Sarah emerged from the conditions of autism to become an intelligent, positive and delightful person with a great sense of humor who loved life and was loved by many people. She loved swimming, eating out at restaurants, reading, travelling. She liked to watch the food and travel channels on TV as well as going out to the movies.

 

She remembered everything we ever did.
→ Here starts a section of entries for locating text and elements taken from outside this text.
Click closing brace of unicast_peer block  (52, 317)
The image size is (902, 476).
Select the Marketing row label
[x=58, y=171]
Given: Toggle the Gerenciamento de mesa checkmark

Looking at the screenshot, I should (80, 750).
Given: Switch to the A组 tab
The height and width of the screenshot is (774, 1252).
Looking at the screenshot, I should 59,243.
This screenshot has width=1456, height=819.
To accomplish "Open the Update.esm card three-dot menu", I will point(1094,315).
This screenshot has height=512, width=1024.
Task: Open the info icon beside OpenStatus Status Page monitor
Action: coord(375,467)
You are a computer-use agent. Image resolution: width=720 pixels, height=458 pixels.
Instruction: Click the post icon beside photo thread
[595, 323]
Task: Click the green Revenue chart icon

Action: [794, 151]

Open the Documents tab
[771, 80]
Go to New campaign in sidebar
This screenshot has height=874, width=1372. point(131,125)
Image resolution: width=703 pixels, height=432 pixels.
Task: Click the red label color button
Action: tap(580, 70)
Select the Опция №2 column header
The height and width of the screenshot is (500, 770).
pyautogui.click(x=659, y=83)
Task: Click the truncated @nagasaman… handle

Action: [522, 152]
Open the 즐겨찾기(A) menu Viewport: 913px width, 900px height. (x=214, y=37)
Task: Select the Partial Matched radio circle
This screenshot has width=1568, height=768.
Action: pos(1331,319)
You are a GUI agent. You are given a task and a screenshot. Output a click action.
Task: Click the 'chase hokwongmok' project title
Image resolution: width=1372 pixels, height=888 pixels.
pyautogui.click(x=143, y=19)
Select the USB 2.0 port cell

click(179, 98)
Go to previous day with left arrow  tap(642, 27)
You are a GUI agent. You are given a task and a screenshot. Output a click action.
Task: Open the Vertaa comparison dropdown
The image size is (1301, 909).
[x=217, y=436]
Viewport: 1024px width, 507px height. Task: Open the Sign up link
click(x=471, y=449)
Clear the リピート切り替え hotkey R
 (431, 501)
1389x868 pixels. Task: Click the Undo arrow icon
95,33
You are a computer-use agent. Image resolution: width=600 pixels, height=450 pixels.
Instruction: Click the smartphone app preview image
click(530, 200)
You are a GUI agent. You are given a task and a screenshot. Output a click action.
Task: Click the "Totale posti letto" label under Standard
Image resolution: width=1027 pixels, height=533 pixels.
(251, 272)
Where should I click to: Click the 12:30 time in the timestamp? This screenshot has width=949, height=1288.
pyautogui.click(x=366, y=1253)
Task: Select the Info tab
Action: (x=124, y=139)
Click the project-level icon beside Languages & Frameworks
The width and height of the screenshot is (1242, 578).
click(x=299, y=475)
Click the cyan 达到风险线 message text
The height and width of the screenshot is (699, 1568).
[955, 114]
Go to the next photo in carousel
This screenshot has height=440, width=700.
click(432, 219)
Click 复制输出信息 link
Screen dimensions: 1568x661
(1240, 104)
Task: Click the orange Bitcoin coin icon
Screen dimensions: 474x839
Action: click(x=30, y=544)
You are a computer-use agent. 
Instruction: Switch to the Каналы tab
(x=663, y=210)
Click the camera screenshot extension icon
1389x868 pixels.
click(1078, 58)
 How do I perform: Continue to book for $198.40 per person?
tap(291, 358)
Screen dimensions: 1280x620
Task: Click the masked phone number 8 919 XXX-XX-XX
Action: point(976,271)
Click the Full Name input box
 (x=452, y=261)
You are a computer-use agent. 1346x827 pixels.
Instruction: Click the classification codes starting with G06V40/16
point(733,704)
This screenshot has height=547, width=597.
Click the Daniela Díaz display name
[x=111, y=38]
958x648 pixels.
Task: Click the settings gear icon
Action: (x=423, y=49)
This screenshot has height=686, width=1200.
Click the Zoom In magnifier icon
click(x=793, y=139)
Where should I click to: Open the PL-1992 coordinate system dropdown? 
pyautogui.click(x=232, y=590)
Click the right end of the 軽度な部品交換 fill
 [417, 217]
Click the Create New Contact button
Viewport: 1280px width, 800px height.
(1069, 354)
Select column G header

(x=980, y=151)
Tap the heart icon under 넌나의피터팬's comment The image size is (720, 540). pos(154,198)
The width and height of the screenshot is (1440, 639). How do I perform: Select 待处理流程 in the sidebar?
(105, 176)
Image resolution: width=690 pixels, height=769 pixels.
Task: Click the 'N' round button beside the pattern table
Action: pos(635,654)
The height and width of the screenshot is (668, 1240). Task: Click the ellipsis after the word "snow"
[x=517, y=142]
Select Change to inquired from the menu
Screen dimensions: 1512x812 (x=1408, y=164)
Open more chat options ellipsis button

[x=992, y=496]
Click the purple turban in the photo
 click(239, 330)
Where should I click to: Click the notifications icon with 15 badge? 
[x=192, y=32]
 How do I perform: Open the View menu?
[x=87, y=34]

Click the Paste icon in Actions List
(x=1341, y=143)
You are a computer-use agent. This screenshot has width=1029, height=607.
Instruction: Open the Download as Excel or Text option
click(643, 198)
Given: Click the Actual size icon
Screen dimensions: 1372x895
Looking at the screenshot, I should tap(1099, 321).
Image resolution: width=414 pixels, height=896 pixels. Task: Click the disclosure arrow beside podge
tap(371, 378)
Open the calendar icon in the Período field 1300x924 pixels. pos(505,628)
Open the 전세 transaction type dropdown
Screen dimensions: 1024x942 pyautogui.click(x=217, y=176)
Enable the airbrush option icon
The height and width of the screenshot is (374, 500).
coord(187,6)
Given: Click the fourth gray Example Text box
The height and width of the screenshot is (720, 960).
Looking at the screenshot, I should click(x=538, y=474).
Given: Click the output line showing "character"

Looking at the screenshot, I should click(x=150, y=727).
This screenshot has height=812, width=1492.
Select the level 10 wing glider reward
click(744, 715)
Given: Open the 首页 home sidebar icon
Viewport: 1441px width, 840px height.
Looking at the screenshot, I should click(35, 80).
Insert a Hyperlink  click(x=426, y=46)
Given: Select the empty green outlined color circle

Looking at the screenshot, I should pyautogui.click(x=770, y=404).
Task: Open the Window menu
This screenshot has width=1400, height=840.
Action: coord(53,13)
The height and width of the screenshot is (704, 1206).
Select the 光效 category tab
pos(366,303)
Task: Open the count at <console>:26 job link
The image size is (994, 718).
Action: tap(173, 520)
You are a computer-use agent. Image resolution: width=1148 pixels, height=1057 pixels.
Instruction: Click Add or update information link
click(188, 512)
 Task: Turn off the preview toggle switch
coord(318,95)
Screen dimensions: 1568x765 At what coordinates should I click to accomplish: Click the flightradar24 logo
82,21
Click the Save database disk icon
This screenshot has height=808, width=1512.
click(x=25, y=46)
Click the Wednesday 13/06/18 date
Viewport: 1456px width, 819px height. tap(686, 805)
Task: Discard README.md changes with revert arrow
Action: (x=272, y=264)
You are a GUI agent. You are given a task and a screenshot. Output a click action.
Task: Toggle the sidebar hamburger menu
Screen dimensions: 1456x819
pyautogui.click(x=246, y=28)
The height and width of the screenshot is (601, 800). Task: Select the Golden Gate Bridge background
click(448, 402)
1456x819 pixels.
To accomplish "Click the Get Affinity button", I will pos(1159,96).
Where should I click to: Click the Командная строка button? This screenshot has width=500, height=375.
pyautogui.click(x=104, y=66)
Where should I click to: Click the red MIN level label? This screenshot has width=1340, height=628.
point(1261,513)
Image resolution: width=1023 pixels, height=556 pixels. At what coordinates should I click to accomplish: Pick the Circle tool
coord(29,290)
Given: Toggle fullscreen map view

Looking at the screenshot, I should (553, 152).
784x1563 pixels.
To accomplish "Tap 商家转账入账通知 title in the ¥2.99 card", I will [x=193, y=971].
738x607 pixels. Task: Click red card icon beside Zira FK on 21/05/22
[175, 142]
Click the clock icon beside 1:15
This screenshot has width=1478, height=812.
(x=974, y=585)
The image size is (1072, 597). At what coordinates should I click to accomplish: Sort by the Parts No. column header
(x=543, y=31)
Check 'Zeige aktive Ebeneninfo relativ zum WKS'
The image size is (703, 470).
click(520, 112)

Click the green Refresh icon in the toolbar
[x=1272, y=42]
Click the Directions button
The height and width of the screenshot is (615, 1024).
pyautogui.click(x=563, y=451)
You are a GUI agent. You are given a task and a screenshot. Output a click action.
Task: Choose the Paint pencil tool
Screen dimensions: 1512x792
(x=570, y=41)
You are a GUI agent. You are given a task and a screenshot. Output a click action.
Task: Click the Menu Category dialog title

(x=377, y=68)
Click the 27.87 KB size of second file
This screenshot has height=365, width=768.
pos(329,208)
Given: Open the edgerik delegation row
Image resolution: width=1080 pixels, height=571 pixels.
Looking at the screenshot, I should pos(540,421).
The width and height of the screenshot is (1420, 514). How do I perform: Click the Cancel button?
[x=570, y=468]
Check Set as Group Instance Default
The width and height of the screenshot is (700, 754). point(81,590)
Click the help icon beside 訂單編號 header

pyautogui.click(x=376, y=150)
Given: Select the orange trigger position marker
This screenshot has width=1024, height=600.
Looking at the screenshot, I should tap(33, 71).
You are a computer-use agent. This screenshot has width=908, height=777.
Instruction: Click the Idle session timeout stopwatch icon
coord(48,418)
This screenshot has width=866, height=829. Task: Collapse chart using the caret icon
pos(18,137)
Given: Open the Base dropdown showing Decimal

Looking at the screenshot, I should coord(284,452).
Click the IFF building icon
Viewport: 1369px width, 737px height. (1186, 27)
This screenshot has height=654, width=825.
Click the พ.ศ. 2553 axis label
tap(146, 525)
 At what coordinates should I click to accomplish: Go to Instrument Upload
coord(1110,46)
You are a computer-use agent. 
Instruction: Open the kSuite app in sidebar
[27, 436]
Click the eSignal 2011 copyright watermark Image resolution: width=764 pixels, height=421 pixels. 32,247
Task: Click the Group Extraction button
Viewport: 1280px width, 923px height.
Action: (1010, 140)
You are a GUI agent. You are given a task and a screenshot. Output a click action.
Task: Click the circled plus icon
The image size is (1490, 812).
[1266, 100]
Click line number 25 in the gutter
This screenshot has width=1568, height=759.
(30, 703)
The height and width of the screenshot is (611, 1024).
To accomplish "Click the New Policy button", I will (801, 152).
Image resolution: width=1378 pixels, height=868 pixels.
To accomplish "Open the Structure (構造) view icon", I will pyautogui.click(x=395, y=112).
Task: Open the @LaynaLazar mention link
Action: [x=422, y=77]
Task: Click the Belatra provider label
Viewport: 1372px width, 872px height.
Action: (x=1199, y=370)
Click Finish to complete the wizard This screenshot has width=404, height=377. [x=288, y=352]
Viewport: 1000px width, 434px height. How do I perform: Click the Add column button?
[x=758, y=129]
She would say: ‘We haven’t been to a Thai restaurant in a while’ and would remind us of the Thai restaurant in Georgia that we went to on our anniversary. She would remember everything we did on that day, what we ate at the restaurant, what we were wearing. She remembered everybody we met, their names, even their phone numbers. She had a phenomenal memory but not in a mechanical way – it came from a real interest in people’s lives, wanting to know how people lived, what their cultural heritage was, what food they ate.

 

She had friends on every continent, from Scotland, England, South Africa, Malaysia, India and Arabia as well as America. In that way she was an accomplished world traveller in the absolute sense, equally at home in a temple in Malaysia or a Pentecostal church in Southern Africa. She was no longer dependent on us, travelling to college with her escort, and out with Michael every weekend, and on outings with college friends. She went to Paris with us in 2002 and with Michael in 2005. Still some part of her always yearned for North Carolina, and the people who had first taken her in and rescued her from her horrendous early life, and where she had first seen the world clearly through glasses instead of through a haze.

 

That place was Glen Alpine in the foothills of the Appalachians. We also lived for a while in a cottage right up in the mountains in a place called Spruce Pine. The area was Cherokee and Sarah once met Chief Two Trees, a Cherokee medicine man. We also had a close friend called Fred Eppely who sold Indian artefacts at the local flea market and had a healing centre called Rising Star. Sarah was baptized in a lake in N. Carolina, and in 1998 she was a witness to my baptism in fresh water before we left for India. Sarah was also a witness at our wedding by the Gazebo in the square in Decatur, Georgia, where it rained and she read ‘There’s always Pooh and Me’ by A.A. Milne.